◆ Data supplied

════

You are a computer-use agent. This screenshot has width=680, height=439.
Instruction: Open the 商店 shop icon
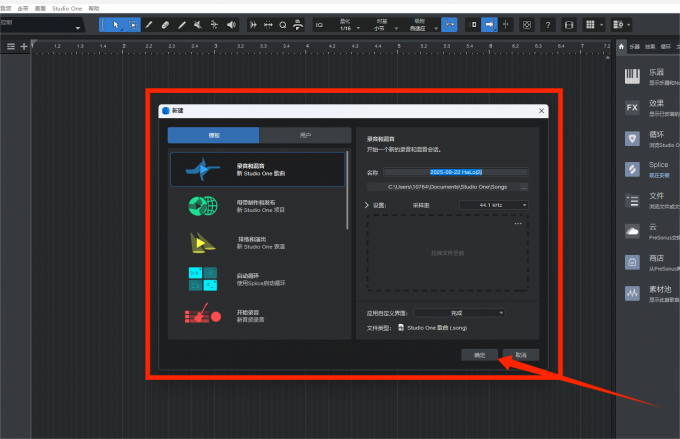point(632,262)
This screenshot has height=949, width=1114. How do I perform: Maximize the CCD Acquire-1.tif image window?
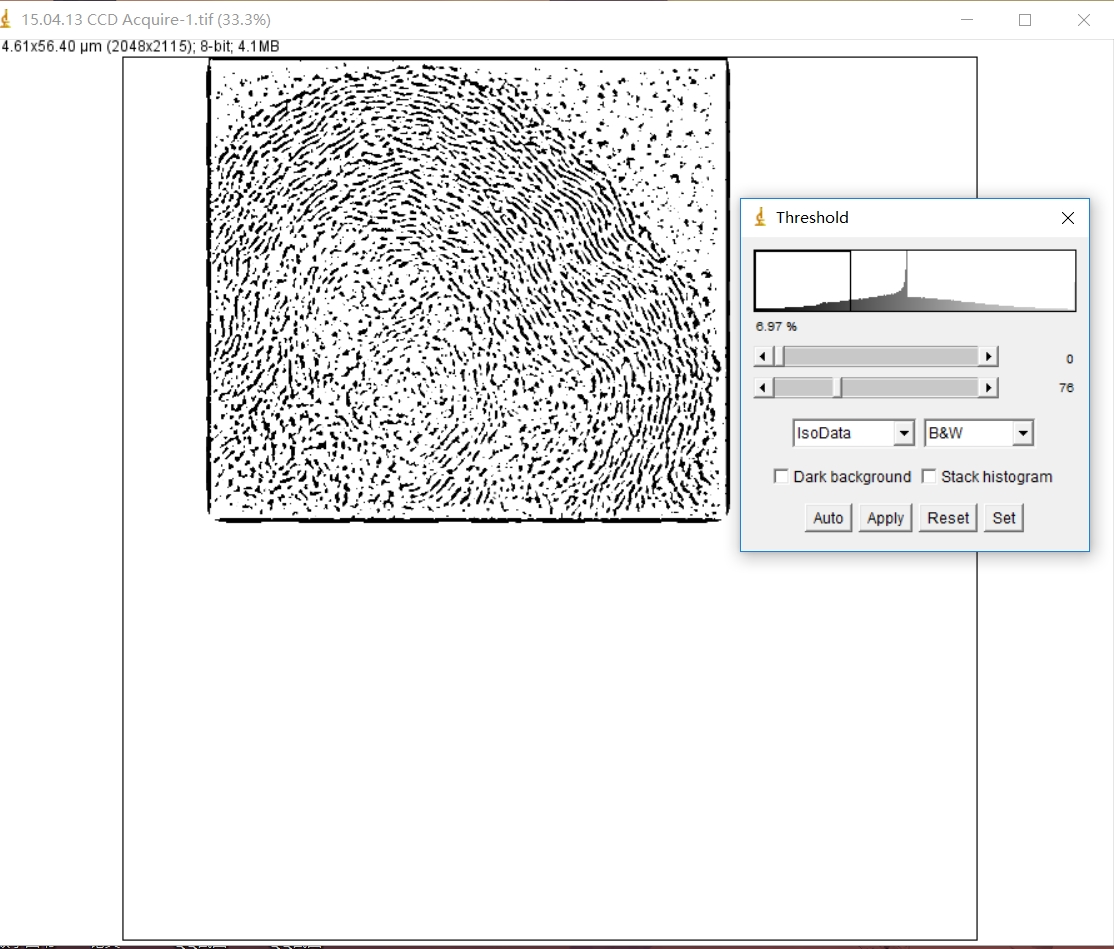1025,20
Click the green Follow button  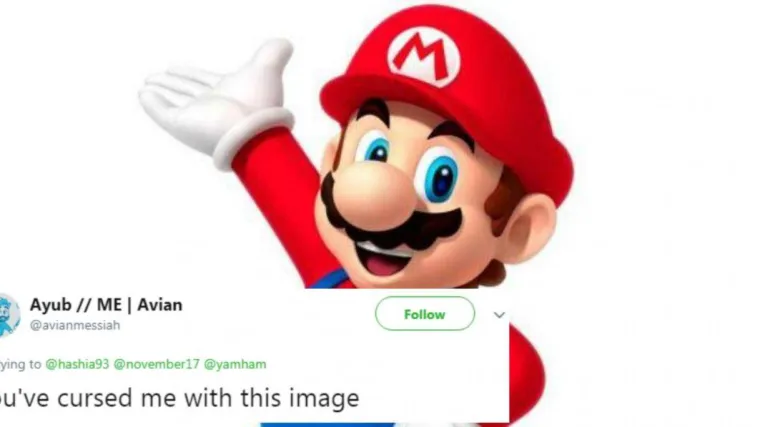425,314
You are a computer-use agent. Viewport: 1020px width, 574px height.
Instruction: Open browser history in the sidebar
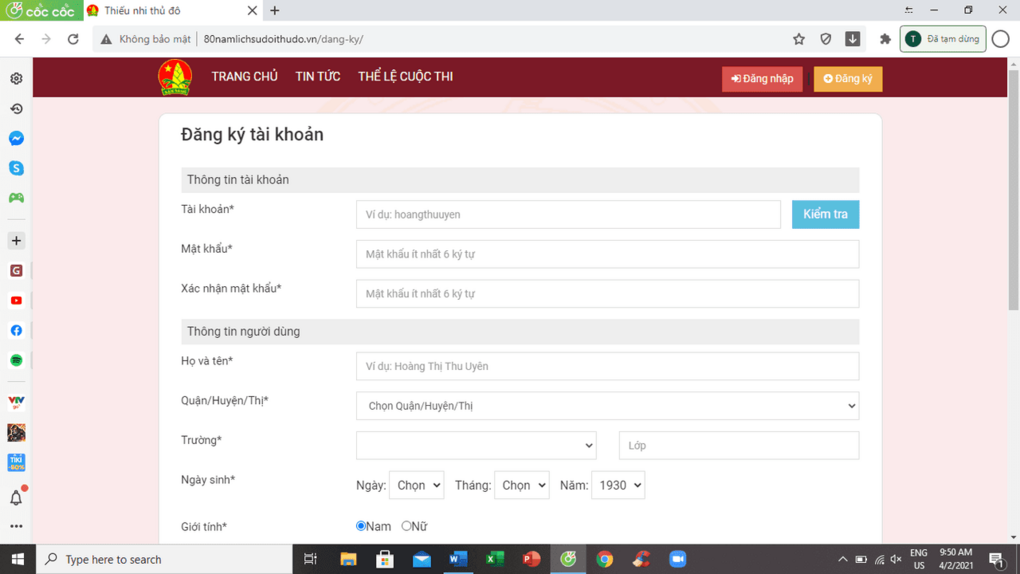point(16,108)
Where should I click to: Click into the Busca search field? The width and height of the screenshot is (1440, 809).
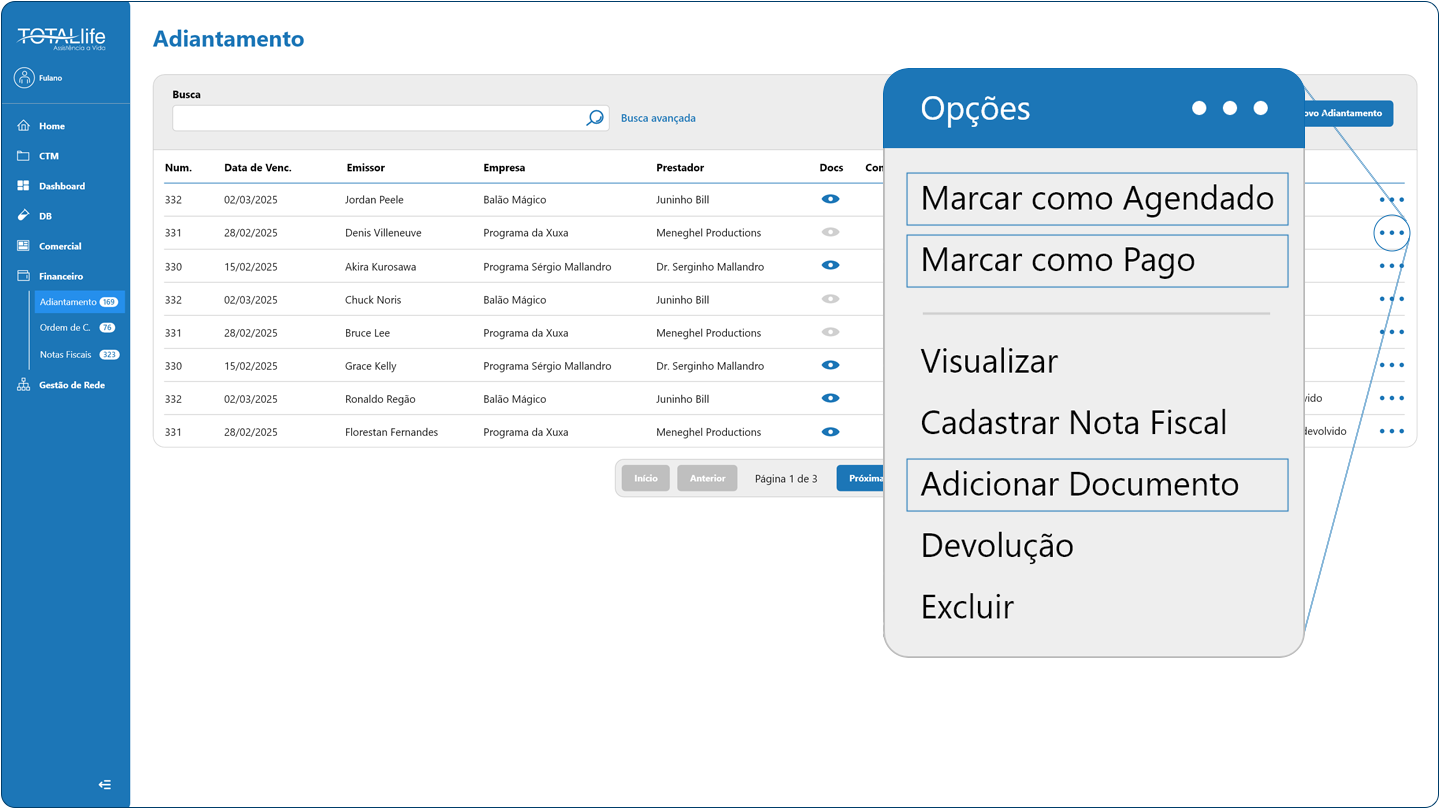coord(378,118)
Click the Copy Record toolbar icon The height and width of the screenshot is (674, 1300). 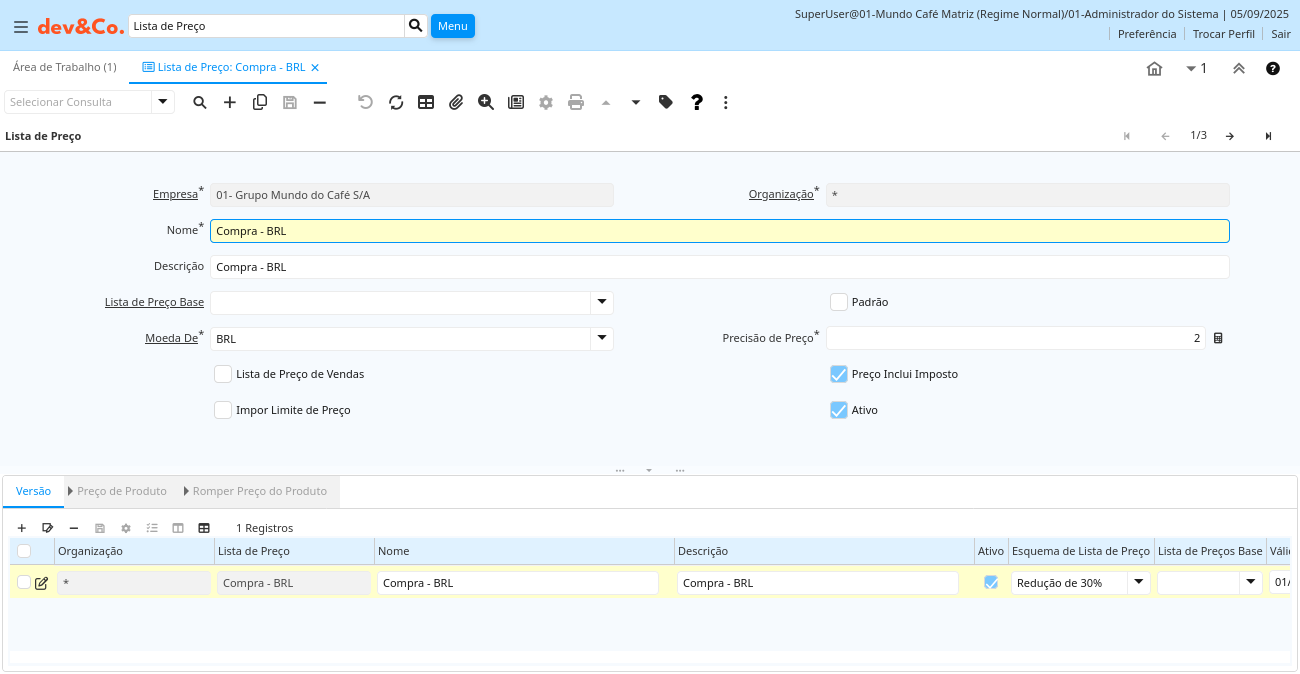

════

◆ Exercise
Please write out, word for word, each line from the one with "Where should I" to the last line of the data, keeping both ends and omitting pictures.

◆ Response to this task
Where should I click to: Click into the Busca search field? The width and height of the screenshot is (1440, 809).
coord(378,118)
Click the Copy Record toolbar icon The height and width of the screenshot is (674, 1300). 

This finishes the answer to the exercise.